Straight copy, no pictures: transcribe each entry as it stands.

Segment Start: Data for this task

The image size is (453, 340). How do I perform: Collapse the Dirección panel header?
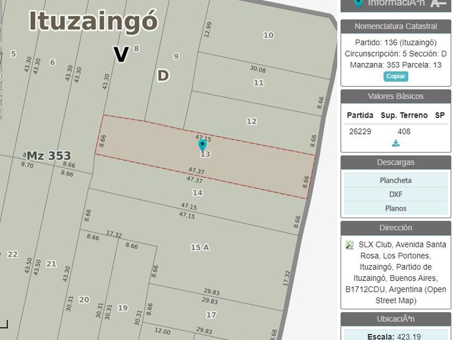(396, 228)
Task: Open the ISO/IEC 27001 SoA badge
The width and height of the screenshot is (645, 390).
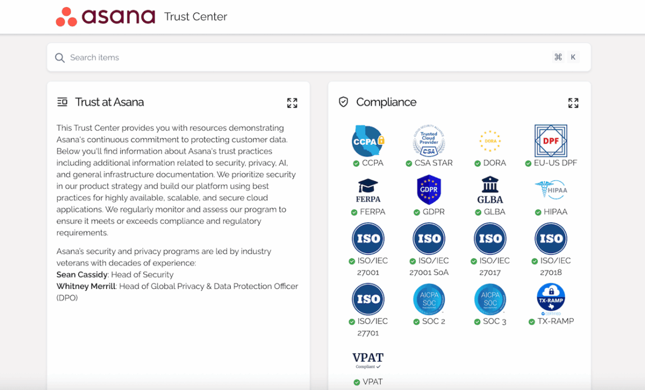Action: [x=429, y=239]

Segment End: Data for this task

Result for this task =>
The image size is (453, 340). How do I perform: Collapse the Dirección panel header?
(396, 228)
Task: Open the ISO/IEC 27001 SoA badge
The width and height of the screenshot is (645, 390).
Action: [x=429, y=239]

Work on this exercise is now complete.